One of the difficulties with talking about NoSQL is that there are a large number of vastly different data stores grouped together under the same umbrella — not because of their similarities, but because of what they're not. The strength of NoSQL is that there is such a diverse range of storage options available that simply didn't exist a few years ago. We have columnar stores, graph stores, key-value stores, document stores, a bunch of hybrids, and many others not named here. Each of these stores addresses a particular need in a specialised way, with tradeoffs that play to the advantages of the intended usage pattern. This is all great, as it creates a rich ecosystem of data stores to choose from — rather than the old world of an ecosystem of rich vendors to choose from!

Fast-forward a few years... and where are we today? Many projects still shoehorn a single product into all their needs — just as they did a decade ago. We still force Cassandra to work for all our needs, or MongoDB, or whatever was chosen at the beginning of our project as the 'preferred data store' — regardless of whether it is a good fit or not. In fact, many projects don't even bother to evaluate data stores... they simply pick the favoured product up off the shelf and carry on as normal.

We evaluate programming languages... should we use Java or Scala? We evaluate 3rd party libraries... should we use Spring Boot or Dropwizard or Play Framework? We evaluate testing tools... is it Mockito or EasyMock this time; what about Cucumber?
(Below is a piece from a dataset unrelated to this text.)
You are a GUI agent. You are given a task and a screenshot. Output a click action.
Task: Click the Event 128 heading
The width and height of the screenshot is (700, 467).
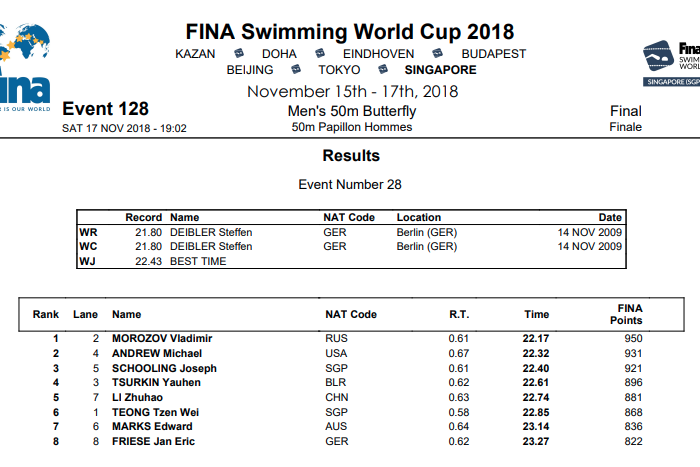pos(105,109)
But the one thing that very few teams even consider is whether they're using the right data store.

So what am I saying?

To avoid the technology extremists putting words in my mouth... I'm not suggesting we use a different data store for each project. I'm not even suggesting we use the best data store for the given scenario. What I am suggesting is that we have a responsibility to evaluate our options and make conscious, justifiable tradeoffs. Of course there are many valid reasons to reduce the number of data stores you have to operate and maintain, and the number of skills you need in your teams. But I'm confident that there are many teams that cannot articulate why they're using their particular data store... other than "because that's what we use". They're becoming the people they were pointing the finger at only a few years ago — and they don't even realise it.
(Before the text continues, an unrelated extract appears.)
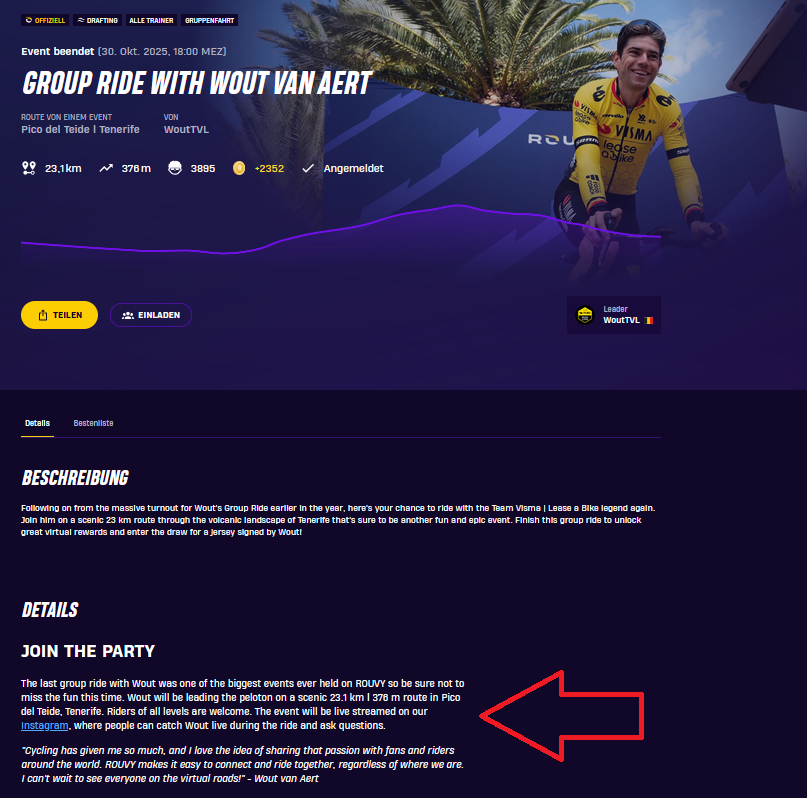Click the rider helmet participants icon
807x798 pixels.
pos(175,168)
It is never acceptable to answer a question with "that's the way we've always done it". Firstly, it demonstrates that you don't understand the reason why you're doing something — you're just blindly following without challenge. Be careful... robotic behaviour can and will be replaced by a robot! Secondly, it creates dinosaurs — old systems with stale-minded people that refuse to change. No business can survive if its employees refuse to change. Certainly don't change for the sake of it — but if you don't seek to understand the motivation behind decisions and know when the circumstances that led you to making those decisions are no longer valid, then you'll never change!

So what are the risks?

If we don't evaluate the options when we have the opportunity, we won't realise when the world has changed beneath us. Our choice of Product A might well have been the right decision at the time, but is it still the right decision? Have we suddenly expanded to multiple data centres and now need a data store that handles XDC consistency? Did we start out write-heavy and are now read-heavy? Did we expect to always retrieve by unique key, but are now searching on a wider range of data attributes? Is Project X really that similar to Project Y to justify using the same data store? Or even worse, was our data store only chosen because that's what the first people on the project knew best? Did they even consider alternatives?

We may evaluate the options and still choose the same data store... that's perfectly fine. We may even choose it knowing that it's not the best fit... that's perfectly fine too. On condition that it is an informed decision and can be justified! There are many factors to consider, including availability of development skills, maintainability, performance, security, operational support, disaster recovery, 3rd party support agreements, and loads more. All of these play a part and their weighting will vary from project to project and from organisation to organisation.

So what do we do?

My advice is simple and obvious... apply your mind to the problem at hand and make an informed decision. Don't expect to always get it right, and don't expect that it will never change. But do the best you can and act responsibly as a software engineer, tester, architect, or whatever you role is. You may not always agree with the outcome, but you can always present your case and be confident that you've fulfilled your professional responsibility to your employer or client.

Be aware of your biases. I have my favourite data stores, just like most others I know. More often than not, our favourites are the ones we know best — seems obvious really. Don't let that cloud your judgement. Get others involved that do not share your views and work together to determine the best outcome objectively.


30 April 2015